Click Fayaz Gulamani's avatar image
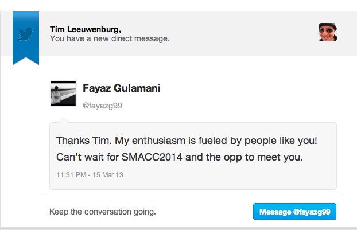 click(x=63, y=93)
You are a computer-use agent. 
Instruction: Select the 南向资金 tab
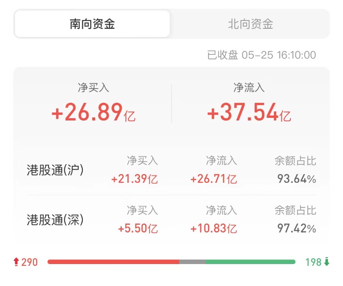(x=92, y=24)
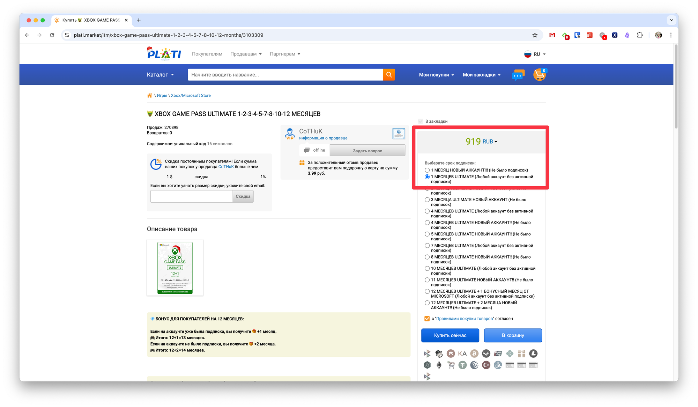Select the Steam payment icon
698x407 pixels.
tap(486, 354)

...

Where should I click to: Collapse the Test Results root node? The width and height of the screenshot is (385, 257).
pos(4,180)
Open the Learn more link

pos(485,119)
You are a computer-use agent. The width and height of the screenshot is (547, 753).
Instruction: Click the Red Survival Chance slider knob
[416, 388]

...

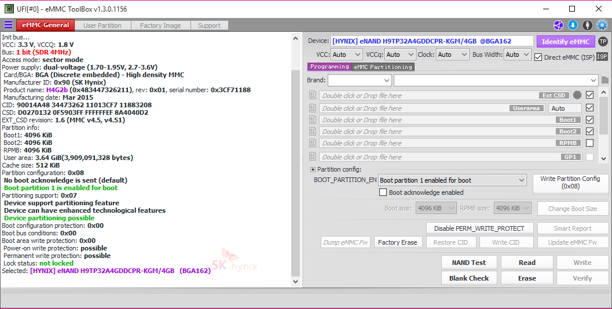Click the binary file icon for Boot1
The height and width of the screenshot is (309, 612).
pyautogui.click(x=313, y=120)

• Work required
Copy out the records again word for word, beginning with the line that contains "Click the binary file icon for Boot1" and continuing through the line that contains "pyautogui.click(x=313, y=120)", with both of those lines included. Leave the pictures out.

• Correct response
Click the binary file icon for Boot1
The height and width of the screenshot is (309, 612).
pyautogui.click(x=313, y=120)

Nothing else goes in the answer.